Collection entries
════════════════════

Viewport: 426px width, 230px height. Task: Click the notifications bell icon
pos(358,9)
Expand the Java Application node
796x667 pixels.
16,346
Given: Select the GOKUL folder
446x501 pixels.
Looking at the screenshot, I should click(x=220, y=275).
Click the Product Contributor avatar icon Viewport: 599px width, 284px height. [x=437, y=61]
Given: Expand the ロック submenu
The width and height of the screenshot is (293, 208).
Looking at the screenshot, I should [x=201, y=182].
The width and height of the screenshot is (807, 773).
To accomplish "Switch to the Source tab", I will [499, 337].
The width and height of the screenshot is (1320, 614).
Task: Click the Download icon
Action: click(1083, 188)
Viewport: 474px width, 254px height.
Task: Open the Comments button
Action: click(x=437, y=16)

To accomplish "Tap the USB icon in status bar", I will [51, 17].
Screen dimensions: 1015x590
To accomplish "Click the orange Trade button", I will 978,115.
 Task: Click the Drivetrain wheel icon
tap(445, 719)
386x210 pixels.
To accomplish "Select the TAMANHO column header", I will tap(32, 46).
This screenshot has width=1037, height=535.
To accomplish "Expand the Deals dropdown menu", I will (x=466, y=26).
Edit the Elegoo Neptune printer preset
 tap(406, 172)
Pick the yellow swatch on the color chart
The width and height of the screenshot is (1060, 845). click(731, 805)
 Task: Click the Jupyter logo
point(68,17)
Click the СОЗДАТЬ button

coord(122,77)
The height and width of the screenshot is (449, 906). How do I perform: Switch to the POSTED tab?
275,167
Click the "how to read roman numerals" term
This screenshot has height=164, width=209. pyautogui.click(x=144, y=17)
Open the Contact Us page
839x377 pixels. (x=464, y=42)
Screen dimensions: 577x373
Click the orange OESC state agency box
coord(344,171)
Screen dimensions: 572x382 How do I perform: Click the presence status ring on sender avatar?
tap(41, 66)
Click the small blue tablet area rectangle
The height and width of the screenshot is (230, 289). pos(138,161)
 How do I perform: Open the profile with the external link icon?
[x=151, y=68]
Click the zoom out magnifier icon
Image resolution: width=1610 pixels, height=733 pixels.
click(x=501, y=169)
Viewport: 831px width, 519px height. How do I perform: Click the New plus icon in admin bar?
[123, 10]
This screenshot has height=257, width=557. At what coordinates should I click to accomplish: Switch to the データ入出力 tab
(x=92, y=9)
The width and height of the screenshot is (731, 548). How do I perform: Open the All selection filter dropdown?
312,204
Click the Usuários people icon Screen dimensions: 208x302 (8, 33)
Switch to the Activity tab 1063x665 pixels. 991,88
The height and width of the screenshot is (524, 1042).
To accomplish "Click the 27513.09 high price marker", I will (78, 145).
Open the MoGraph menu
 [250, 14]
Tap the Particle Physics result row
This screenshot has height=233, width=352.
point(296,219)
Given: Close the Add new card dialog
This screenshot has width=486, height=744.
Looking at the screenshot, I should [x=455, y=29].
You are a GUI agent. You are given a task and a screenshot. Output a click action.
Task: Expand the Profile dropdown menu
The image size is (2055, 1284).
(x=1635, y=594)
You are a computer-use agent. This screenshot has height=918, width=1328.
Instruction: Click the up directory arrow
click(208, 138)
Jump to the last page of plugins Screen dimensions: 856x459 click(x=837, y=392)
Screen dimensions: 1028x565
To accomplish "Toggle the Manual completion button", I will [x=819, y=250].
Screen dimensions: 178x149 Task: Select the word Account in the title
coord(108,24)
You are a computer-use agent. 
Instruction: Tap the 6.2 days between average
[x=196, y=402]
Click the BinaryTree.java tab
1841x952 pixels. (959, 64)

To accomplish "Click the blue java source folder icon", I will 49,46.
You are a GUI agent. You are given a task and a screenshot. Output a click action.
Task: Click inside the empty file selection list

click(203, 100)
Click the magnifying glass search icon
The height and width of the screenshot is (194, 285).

════════════════════

What you need to do
A faithful copy is required of the lines from the one with "Jump to the" through the last line of the data; please add nothing.

Answer to this problem
Jump to the last page of plugins Screen dimensions: 856x459 click(x=837, y=392)
Screen dimensions: 1028x565
To accomplish "Toggle the Manual completion button", I will [x=819, y=250].
Screen dimensions: 178x149 Task: Select the word Account in the title
coord(108,24)
You are a computer-use agent. 
Instruction: Tap the 6.2 days between average
[x=196, y=402]
Click the BinaryTree.java tab
1841x952 pixels. (959, 64)

To accomplish "Click the blue java source folder icon", I will 49,46.
You are a GUI agent. You are given a task and a screenshot. Output a click action.
Task: Click inside the empty file selection list

click(203, 100)
Click the magnifying glass search icon
The height and width of the screenshot is (194, 285).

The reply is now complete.